What you will do: Take the lines below from the one with "The height and width of the screenshot is (479, 700)." through the one with "The height and width of the screenshot is (909, 1316)." and retype them exactly. Include nothing else, and no pictures.

Segment Start: Data for the task

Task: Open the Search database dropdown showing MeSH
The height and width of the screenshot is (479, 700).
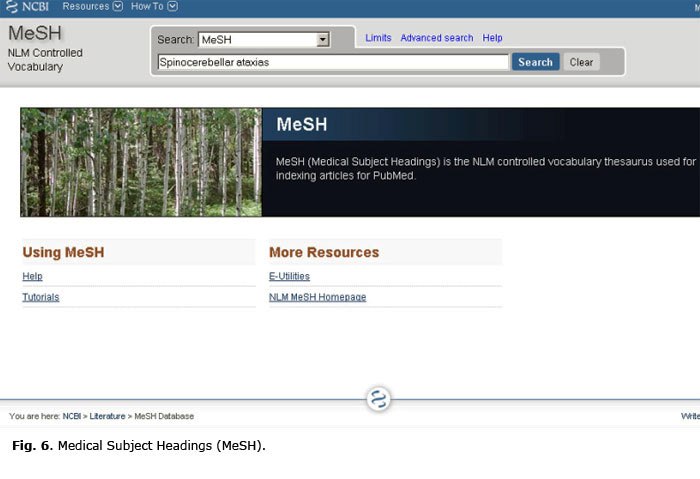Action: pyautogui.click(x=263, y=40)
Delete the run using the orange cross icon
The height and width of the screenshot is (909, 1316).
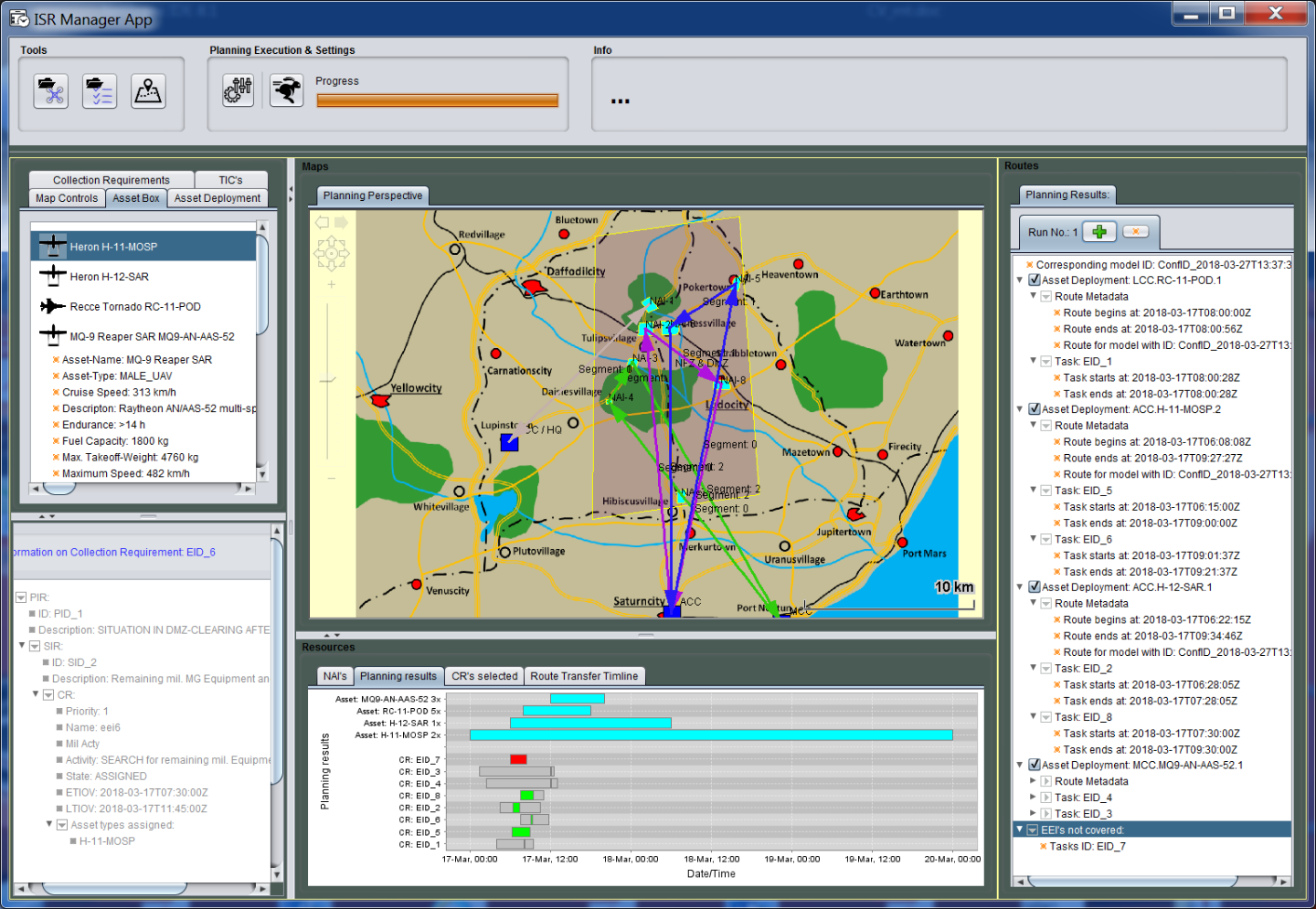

Segment End: Data for the task
Segment Start: Data for the task

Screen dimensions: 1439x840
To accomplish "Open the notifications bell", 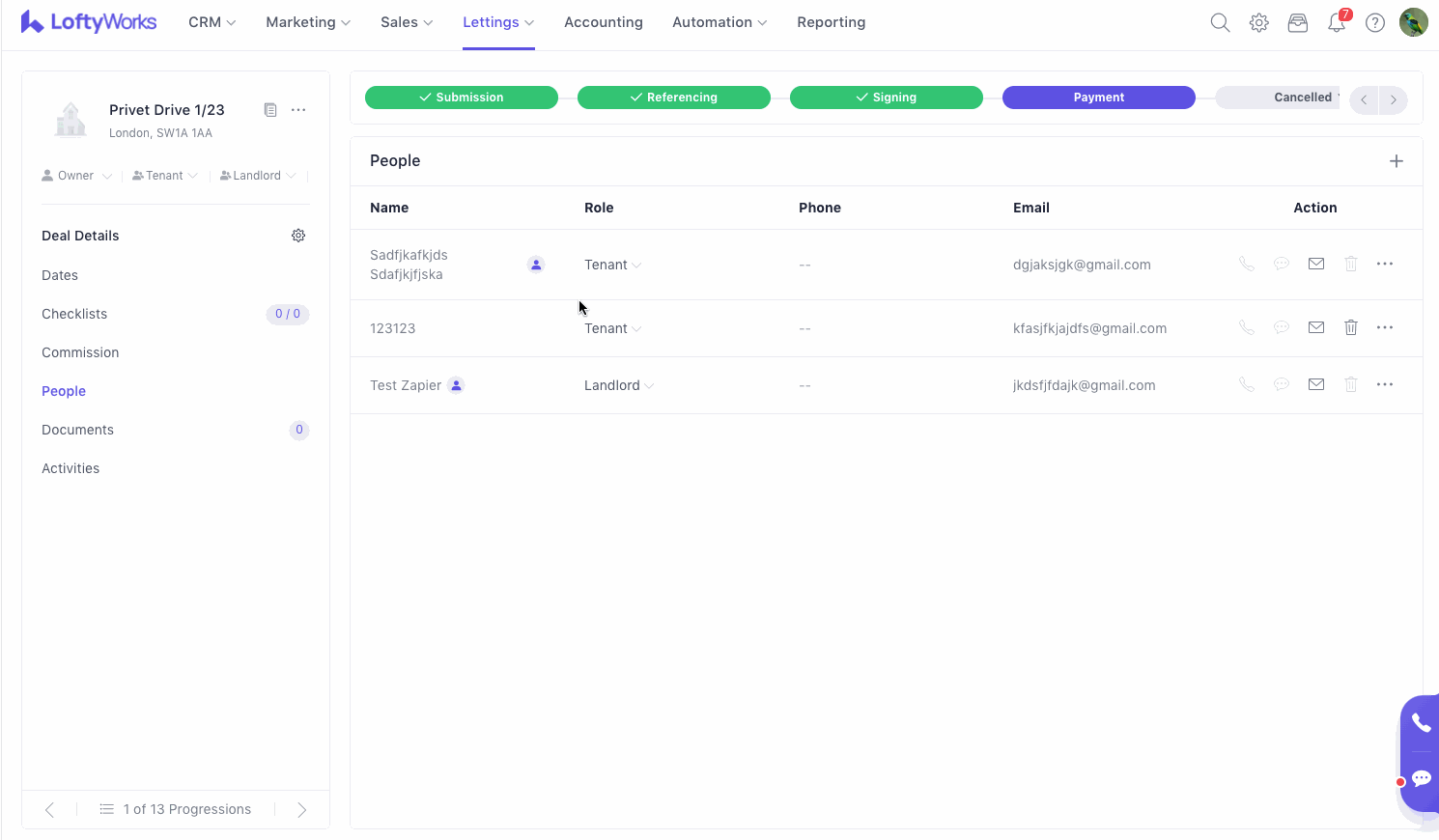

Segment End: Data for the task

Worked solution:
The height and width of the screenshot is (479, 700).
Action: pyautogui.click(x=263, y=40)
Delete the run using the orange cross icon
The height and width of the screenshot is (909, 1316).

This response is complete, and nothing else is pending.